Check Tractor Supply.  They have shelters like you are talking about made with steel tubing that are not very expensive and have the cross fittings and bent Tees etc. to make it easier.


----------



## lbzdually (Dec 3, 2012)

I would want metal over pvc, as PVC will weaken over time, especially when exposed to sunlight.  Metal conduit should work.


----------



## Miguel Cervantes (Dec 3, 2012)

SGADawg said:


> Check Tractor Supply.  They have shelters like you are talking about made with steel tubing that are not very expensive and have the cross fittings and bent Tees etc. to make it easier.



^^^This^^^

For $130 you just about can't fabricate one this cheap, plus you can get other smaller tarps to form side walls.

http://www.tractorsupply.com/shelte...x-20-ft-length-x-9-1-2-ft-peak-height-1110060


----------



## Artfuldodger (Dec 3, 2012)

Make sure you figure out a way to anchor what ever canopy you build. I've see EZ Ups eaze their way on top of the house in a wind storm.


----------



## Miguel Cervantes (Dec 3, 2012)

Artfuldodger said:


> Make sure you figure out a way to anchor what ever canopy you build. I've see EZ Ups eaze their way on top of the house in a wind storm.



At my other house I used the TS 10x20 for many years to park my truck under. Instead of the tiny stakes they provided for anchors I drove 2ft. rebar in at each post and tied a rope from the frame to the rebar, never had an issue in the highest of winds.


----------



## Thunderbeard (Dec 3, 2012)

Cool...Thanks.


----------



## 7Mag Hunter (Dec 3, 2012)

Sams club has a 10X20 canopy for about $200.00......Fairly easy
to put up and take down.....2 guys can do it easy.....
Not sure you can make one from PVC and a good tarp for much less....
It has anchor legs so wind will not move it....


----------



## Mako22 (Dec 4, 2012)

This is what I use but it stays up year round, I got it at Tractor Supply for around $200. I do take the canopy off of it in the spring after deer season so it doesn't blow away.


----------



## riprap (Dec 5, 2012)

Miguel Cervantes said:


> At my other house I used the TS 10x20 for many years to park my truck under.
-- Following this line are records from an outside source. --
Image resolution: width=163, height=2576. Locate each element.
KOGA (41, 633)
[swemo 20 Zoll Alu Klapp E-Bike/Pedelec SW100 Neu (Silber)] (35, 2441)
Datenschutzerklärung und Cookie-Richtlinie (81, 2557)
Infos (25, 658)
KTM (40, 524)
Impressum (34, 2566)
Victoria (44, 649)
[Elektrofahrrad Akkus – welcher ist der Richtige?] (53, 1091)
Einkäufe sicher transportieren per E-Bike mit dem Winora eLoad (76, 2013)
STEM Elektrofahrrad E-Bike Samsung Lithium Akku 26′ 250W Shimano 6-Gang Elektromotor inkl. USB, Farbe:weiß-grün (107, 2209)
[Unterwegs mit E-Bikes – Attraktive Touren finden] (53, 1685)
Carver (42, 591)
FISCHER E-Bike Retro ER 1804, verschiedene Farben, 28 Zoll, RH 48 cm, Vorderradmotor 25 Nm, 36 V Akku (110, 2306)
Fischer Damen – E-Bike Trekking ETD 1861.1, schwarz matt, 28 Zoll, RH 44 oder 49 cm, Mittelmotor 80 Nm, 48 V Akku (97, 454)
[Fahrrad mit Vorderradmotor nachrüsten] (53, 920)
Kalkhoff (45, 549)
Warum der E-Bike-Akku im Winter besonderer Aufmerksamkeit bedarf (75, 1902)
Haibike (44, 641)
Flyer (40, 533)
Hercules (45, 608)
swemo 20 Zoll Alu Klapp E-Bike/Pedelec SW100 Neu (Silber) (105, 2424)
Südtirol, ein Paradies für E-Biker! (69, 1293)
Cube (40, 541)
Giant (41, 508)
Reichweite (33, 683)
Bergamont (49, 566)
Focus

Instead of the tiny stakes they provided for anchors I drove 2ft. rebar in at each post and tied a rope from the frame to the rebar, never had an issue in the highest of winds.



The screw in the ground things to put your dog on work great and they are cheap. I use those on my canopy on the 5th wheel.


----------



## Miguel Cervantes (Dec 5, 2012)

riprap said:


> The screw in the ground things to put your dog on work great and they are cheap. I use those on my canopy on the 5th wheel.



That's a good idea!!!


----------



## 7Mag Hunter (Jan 21, 2013)

riprap said:


> The screw in the ground things to put your dog on work great and they are cheap. I use those on my canopy on the 5th wheel.




I use 10" landscape spikes......


----------